**Material for the task**
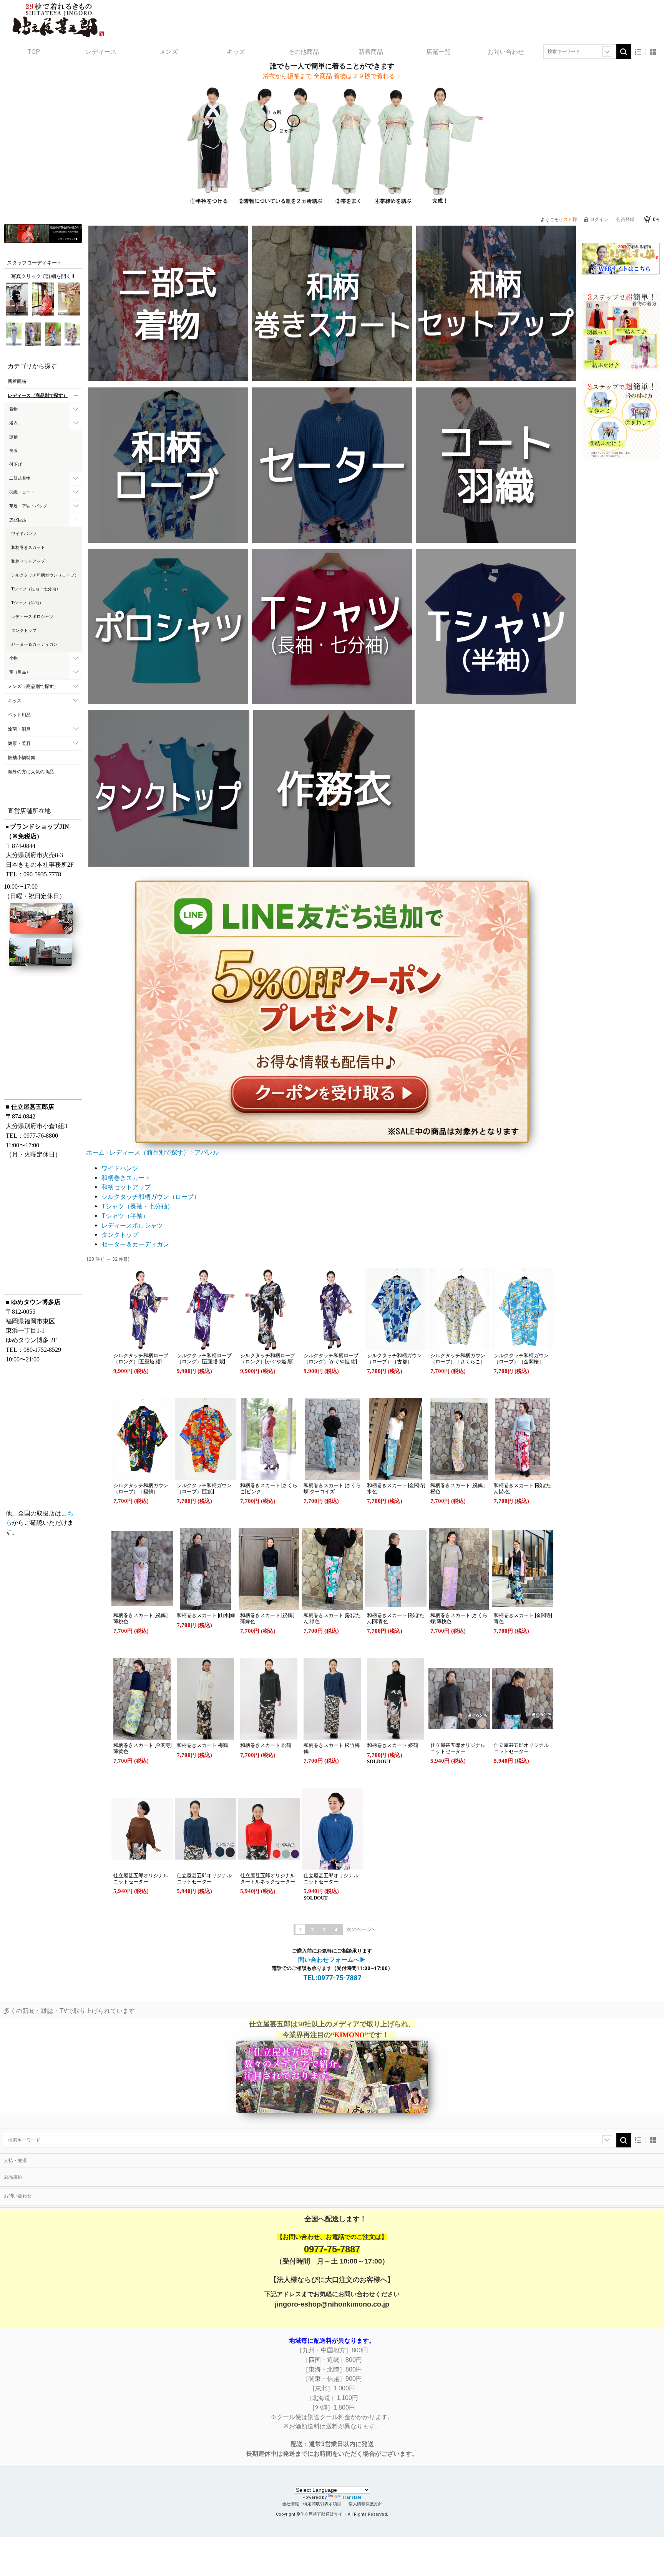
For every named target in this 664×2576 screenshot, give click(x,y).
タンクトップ (119, 1234)
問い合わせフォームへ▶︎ (332, 1959)
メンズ (168, 51)
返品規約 (13, 2177)
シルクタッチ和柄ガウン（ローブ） (150, 1196)
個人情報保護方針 (365, 2503)
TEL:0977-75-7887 (332, 1978)
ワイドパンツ (119, 1168)
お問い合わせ (505, 51)
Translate (352, 2497)
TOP (33, 51)
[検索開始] (623, 51)
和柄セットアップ (126, 1187)
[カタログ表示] (653, 51)
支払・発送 (15, 2160)
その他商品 (303, 51)
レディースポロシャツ (132, 1225)
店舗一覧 (438, 51)
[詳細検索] (607, 52)
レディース (101, 51)
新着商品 (371, 51)
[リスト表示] (638, 51)
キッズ (236, 51)
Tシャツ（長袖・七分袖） (137, 1206)
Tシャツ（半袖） (125, 1216)
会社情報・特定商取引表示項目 (312, 2503)
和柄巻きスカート (126, 1178)
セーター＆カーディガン (135, 1244)
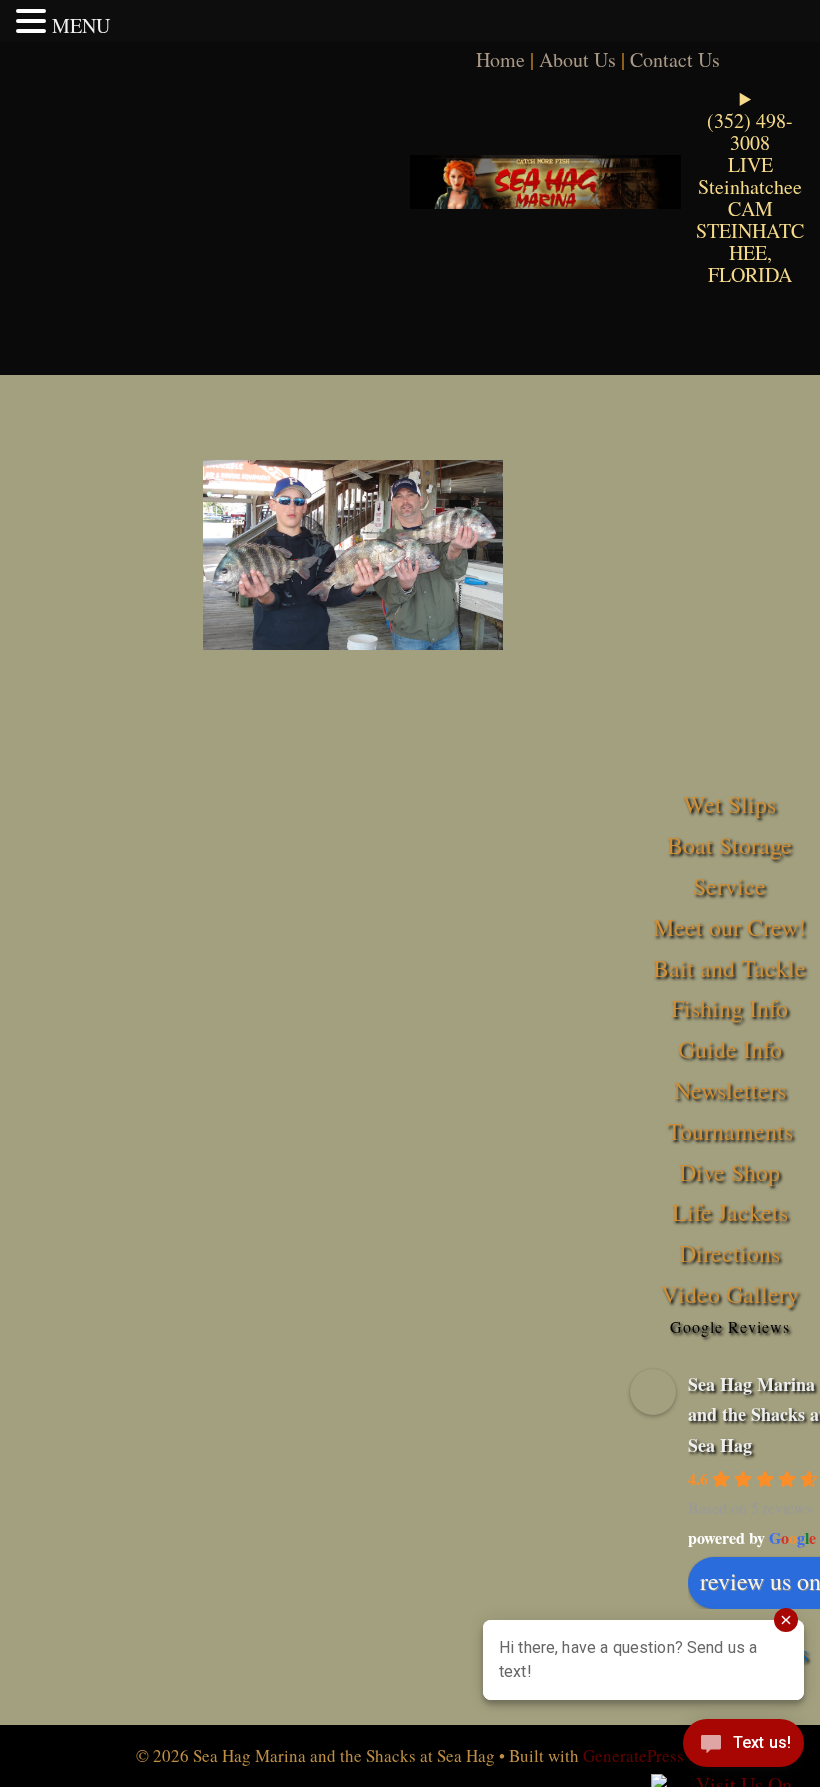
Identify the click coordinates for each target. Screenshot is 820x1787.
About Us (577, 59)
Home (500, 59)
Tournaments (730, 1131)
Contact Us (675, 59)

**Work item**
Copy every line above that includes the string "target".

**Exercise output**
For every named target in this 664×2576 screenshot, give click(x,y).
Identify the click coordinates for each target. Screenshot is 820x1787.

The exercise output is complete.